Exploring Data Management Challenges and Solutions in Agile Software Development: A Literature Review and Practitioner Survey
Ahmed Fawzy, Amjed Tahir, Matthias Galster, Peng Liang
TL;DR
The paper systematically maps data management challenges in agile software development through a mixed-methods study (SLR of 45 studies plus a practitioner survey of 32 professionals). It identifies core challenges—data integration, capturing diverse data, automated data collection, data quality, and real-time analytics—and outlines corresponding solutions such as ontology-driven integration, data mesh governance, automation, and visualization. The findings are triangulated across academic and industry perspectives, highlighting practical implications for governance, processes, and tooling, while noting the need for empirical validation of many proposed approaches. Overall, the work provides actionable guidance for practitioners and a roadmap for researchers to enhance data management in agile environments and improve project outcomes.
Abstract
Context: Managing data related to a software product and its development poses significant challenges for software projects and agile development teams. These include integrating data from diverse sources and ensuring data quality amidst continuous change and adaptation. Objective: The paper systematically explores data management challenges and potential solutions in agile projects, aiming to provide insights into data management challenges and solutions for both researchers and practitioners. Method: We employed a mixed-methods approach, including a systematic literature review (SLR) to understand the state-of-research followed by a survey with practitioners to reflect on the state-of-practice. The SLR reviewed 45 studies, identifying and categorizing data management aspects along with their associated challenges and solutions.
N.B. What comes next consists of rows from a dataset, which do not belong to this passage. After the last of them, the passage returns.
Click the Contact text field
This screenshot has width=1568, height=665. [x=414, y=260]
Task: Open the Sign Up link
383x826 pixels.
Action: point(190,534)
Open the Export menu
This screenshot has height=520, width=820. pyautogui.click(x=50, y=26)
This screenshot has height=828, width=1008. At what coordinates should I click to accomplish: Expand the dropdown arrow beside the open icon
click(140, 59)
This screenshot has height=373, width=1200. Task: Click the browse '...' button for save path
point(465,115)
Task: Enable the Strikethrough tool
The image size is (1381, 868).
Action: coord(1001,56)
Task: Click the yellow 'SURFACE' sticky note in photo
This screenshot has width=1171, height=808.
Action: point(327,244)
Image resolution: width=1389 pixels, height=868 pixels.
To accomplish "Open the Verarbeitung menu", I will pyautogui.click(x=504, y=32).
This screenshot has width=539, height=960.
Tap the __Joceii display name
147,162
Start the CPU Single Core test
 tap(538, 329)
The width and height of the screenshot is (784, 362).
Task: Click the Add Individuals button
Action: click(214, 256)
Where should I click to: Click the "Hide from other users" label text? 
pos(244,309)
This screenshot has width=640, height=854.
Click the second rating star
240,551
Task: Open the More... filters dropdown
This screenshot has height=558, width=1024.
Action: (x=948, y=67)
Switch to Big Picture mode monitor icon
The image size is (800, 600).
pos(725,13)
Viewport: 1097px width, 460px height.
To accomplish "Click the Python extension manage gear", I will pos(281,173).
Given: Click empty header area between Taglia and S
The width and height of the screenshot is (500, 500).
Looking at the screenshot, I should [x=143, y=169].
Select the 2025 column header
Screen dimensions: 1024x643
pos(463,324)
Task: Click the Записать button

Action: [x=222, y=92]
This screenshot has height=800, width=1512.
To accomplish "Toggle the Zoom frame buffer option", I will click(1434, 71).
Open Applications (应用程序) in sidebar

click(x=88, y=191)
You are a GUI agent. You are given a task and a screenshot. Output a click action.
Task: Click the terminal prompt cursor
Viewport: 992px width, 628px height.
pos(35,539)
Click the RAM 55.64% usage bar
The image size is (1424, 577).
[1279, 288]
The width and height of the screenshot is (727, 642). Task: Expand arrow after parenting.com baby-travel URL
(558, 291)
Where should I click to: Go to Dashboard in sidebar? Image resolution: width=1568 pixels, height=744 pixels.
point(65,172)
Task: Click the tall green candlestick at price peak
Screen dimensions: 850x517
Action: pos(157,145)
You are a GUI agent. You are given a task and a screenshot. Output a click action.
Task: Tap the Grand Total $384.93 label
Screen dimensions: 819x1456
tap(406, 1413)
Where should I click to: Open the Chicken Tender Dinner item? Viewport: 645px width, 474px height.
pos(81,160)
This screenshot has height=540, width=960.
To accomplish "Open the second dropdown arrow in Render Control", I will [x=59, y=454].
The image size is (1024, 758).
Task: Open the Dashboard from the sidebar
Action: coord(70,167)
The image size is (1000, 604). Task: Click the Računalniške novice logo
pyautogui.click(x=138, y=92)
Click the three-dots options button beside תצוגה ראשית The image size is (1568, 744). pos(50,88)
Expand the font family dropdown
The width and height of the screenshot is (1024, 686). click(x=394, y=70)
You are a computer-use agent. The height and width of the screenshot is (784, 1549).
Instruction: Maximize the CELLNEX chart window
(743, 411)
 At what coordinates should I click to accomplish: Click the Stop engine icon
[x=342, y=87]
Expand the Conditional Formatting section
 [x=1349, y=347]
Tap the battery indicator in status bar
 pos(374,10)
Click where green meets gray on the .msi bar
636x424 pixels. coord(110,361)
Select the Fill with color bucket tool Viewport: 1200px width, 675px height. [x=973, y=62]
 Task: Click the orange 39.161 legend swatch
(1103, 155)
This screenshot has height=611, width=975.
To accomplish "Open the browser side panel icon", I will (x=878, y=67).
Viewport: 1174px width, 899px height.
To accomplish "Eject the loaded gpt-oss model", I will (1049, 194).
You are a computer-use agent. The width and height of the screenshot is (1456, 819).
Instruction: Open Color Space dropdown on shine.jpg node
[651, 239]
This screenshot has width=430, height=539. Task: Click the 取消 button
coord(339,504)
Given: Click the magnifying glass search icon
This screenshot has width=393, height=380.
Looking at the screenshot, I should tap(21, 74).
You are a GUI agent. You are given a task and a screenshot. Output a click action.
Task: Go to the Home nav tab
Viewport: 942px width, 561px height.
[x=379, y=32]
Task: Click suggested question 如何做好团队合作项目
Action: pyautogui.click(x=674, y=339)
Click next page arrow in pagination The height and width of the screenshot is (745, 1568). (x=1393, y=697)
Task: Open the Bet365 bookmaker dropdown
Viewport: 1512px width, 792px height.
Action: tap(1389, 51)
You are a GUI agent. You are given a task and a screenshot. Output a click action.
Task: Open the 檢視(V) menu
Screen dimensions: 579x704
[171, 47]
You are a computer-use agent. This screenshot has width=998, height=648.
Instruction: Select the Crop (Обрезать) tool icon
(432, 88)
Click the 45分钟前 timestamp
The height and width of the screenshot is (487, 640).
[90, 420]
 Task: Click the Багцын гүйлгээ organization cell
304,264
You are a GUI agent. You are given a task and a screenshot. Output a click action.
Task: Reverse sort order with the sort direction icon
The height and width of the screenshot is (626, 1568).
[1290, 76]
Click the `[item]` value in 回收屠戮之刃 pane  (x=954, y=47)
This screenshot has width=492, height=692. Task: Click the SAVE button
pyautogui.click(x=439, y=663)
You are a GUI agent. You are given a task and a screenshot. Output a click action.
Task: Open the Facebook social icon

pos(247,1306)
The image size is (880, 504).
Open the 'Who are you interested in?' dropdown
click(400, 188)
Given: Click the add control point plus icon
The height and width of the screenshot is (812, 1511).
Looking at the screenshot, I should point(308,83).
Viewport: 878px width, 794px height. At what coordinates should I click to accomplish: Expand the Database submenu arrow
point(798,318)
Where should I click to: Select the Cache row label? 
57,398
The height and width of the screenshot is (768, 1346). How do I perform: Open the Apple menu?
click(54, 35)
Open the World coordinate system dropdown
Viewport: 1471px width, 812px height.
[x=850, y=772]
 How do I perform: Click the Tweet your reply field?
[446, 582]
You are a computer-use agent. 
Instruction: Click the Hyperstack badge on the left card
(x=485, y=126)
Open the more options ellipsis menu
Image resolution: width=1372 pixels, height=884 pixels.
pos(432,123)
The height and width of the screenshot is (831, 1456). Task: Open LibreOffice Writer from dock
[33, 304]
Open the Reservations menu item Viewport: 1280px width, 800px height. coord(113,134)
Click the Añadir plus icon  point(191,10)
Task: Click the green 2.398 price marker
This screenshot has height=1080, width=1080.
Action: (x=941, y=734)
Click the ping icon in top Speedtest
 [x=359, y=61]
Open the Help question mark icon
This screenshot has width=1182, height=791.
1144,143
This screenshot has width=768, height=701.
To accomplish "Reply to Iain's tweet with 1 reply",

The practitioner survey captured practical experiences and solutions from 32 industry practitioners who were significantly involved in data management to complement the findings from the SLR. Results: Our findings identified major data management challenges in practice, such as managing data integration processes, capturing diverse data, automating data collection, and meeting real-time analysis requirements. To address the challenges, solutions such as automation tools, decentralized data management practices, and ontology-based approaches have been identified. The solutions enhance data integration, improve data quality, and enable real-time decision-making by providing flexible frameworks tailored to agile project needs. Conclusion: The study pinpointed significant challenges and actionable solutions in data management for agile software development. Our findings provide practical implications for practitioners and researchers, emphasizing the development of effective data management practices and tools to address those challenges and improve project success.